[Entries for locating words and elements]
---------------

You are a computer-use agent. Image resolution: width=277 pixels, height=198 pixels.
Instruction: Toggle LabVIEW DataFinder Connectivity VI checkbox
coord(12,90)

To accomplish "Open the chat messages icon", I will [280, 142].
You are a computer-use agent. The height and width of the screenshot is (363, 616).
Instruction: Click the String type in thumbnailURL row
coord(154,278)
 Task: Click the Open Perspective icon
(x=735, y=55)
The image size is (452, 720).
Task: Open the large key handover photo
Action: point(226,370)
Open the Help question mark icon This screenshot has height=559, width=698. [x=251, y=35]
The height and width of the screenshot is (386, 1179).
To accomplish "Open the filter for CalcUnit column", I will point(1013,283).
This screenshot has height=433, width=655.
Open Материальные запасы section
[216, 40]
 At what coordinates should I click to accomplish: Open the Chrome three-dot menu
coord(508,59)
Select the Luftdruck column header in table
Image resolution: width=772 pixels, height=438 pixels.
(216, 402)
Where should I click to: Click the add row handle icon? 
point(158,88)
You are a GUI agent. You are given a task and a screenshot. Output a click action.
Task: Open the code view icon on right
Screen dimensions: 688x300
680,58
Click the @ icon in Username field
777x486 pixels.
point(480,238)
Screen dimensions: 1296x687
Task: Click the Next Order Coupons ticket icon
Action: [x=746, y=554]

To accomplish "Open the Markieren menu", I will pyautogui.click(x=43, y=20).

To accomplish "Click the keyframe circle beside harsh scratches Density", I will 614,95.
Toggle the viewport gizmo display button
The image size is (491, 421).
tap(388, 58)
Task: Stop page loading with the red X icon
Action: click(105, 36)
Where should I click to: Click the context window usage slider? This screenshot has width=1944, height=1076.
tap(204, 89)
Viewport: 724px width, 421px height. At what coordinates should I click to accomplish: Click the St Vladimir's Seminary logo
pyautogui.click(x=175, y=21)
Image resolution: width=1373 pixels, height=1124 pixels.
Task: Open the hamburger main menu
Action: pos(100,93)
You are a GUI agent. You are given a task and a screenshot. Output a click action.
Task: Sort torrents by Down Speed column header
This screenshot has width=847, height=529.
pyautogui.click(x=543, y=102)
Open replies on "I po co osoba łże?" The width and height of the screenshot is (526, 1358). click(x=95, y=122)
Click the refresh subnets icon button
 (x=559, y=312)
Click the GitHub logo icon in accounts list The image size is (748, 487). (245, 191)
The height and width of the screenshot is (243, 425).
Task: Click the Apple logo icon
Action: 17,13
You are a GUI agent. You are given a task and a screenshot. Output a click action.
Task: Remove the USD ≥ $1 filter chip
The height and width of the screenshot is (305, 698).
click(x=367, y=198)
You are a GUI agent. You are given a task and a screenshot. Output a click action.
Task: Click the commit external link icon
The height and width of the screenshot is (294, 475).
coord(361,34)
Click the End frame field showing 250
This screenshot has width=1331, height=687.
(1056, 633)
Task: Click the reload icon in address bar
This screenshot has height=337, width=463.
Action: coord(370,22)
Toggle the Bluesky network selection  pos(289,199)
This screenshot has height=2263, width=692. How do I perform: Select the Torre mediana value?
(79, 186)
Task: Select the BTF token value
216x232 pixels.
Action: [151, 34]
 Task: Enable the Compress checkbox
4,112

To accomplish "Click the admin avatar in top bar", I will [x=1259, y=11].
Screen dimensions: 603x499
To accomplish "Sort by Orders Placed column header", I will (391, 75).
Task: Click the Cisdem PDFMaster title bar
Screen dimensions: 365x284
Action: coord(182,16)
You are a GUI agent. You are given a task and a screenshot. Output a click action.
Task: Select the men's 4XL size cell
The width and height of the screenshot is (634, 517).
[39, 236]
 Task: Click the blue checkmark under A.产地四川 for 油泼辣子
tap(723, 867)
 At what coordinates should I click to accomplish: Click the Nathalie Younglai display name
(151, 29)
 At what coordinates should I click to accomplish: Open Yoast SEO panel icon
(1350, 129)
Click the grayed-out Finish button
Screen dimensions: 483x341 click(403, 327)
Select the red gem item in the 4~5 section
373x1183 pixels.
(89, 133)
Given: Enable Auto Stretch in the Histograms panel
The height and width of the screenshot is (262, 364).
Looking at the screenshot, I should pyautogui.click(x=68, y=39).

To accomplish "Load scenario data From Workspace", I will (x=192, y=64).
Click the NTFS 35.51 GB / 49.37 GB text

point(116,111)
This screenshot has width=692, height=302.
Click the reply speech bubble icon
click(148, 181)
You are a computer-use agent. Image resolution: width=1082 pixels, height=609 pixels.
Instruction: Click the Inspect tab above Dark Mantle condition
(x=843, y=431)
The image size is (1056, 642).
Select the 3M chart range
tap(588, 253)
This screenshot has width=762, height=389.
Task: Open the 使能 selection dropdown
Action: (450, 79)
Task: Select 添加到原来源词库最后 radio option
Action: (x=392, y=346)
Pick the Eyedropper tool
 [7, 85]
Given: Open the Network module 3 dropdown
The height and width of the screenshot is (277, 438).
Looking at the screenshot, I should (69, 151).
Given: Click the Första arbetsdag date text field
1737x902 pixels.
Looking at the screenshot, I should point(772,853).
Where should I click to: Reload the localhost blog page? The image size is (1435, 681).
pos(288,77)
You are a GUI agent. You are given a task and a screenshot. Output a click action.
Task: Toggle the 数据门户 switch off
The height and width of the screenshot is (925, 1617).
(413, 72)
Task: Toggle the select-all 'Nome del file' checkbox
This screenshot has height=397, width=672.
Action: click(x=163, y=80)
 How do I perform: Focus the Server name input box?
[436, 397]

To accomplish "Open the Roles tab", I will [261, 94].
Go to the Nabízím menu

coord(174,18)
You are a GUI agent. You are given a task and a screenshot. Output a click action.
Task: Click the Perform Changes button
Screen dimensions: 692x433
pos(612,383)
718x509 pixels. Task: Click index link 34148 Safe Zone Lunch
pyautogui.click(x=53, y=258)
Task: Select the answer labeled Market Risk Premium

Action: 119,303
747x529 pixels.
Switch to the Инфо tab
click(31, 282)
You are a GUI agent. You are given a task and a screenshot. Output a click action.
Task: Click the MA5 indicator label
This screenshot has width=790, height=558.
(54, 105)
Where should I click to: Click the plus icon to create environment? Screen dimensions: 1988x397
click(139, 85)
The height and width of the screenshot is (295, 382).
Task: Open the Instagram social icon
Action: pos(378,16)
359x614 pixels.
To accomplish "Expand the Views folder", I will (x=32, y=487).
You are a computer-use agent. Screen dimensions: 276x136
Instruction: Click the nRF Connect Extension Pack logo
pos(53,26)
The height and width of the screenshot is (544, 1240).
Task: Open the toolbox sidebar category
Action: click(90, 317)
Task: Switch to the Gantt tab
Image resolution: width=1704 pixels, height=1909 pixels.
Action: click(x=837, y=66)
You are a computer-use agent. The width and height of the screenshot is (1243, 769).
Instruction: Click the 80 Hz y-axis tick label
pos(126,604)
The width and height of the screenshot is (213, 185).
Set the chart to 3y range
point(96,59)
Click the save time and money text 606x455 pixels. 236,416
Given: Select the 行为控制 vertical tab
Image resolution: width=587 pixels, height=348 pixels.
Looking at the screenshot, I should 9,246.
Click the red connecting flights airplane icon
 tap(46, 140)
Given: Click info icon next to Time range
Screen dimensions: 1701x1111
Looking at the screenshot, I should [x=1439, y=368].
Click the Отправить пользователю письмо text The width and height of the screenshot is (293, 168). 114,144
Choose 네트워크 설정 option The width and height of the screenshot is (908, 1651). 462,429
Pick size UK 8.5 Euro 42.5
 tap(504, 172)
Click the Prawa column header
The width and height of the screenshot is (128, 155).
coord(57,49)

---------------

**SET PROBLEM:** Gather every line of the data above that contains the string "option". Case counts.

**THE ANSWER:**
Task: Select 添加到原来源词库最后 radio option
Choose 네트워크 설정 option The width and height of the screenshot is (908, 1651). 462,429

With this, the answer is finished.